L’8 marzo si celebra in tutto il mondo la Giornata internazionale della donna. 

L’origine della ricorrenza è riconducibileall’omaggio alle operaie morte in una strage avvenuta l’8 marzo del 1908 tra le mura della fabbrica di abbigliamento Cottons, a New York, dove a causa di un incendio morirono 129 donne.

Tuttavia, manca il supporto documentale dell’avvenimento, come fecero presente nel 1987 per la prima le femministe Tilde Capomazza e Marisa Ombra, dalle cui indagini quanto accaduto al Cottons la cui storia venne diffusa il 7 marzo del 1952 sul settimanale bolognese La lotta,

Un incendio analogo era comunque avvenuto a New York, il 25 marzo del 1911 nella Triangle Shirt Waist Company di Manhattan ed aveva ucciso 146 lavoratori (39 italiani) tra cui donne dai 13 ai 22 anni che — con gli ingressi volontariamente bloccati — erano rimaste intrappolate.

Al di là, quindi della notizia drammatica, la scelta dell’8 marzo come Giornata della donna, si deve nel 1909 al Partito socialista degli Stati Uniti; una proposta accolta, nel 1910, dall’VIII Congresso dell’Internazionale socialista in corso a Copenaghen.

Fino al 1921 — però—  i singoli Paesi scelsero giorni diversi per la celebrazione, ma a Mosca, la Seconda conferenza delle donne comuniste, istituzionalizzò la data dell’8 marzo come Giornata internazionale dell’operaia, in ricordo della prima manifestazione delle operaie di Pietroburgo contro lo zarismo (1917).

Il 16 dicembre 1977, l’Assemblea generale delle Nazioni Unite, con la risoluzione 32/142, invitò gli Stati membri a dichiarare un giorno all’anno “Giornata delle Nazioni Unite per i diritti delle Donne e per la pace internazionale“.

La Giornata in Italia iniziò a essere celebrata nel 1922, ma fu nel 1945 che l’Unione Donne in Italia (composta da donne di Pci, Psi, Partito d’Azione, Sinistra Cristiana e Democrazia del Lavoro) celebrò la Giornata nelle zone dell’Italia già liberate dal fascismo.
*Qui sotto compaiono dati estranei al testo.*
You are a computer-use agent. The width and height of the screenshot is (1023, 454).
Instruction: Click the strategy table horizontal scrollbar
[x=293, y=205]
Solo l’8 marzo del 1946, per la prima volta, tutta l’Italia ricordò la Giornata.

Da allora si scelse come simbolo la mimosa, che nasce nei primi giorni di marzo ed è poco costoso, come sostenne la parlamentare comunista ed ex partigiana Teresa Mattei. “Mi ricordava la lotta sulle montagne e poteva essere raccolto a mazzi e gratuitamente”, inoltre i partigiani regalavano alle staffette proprio mimose.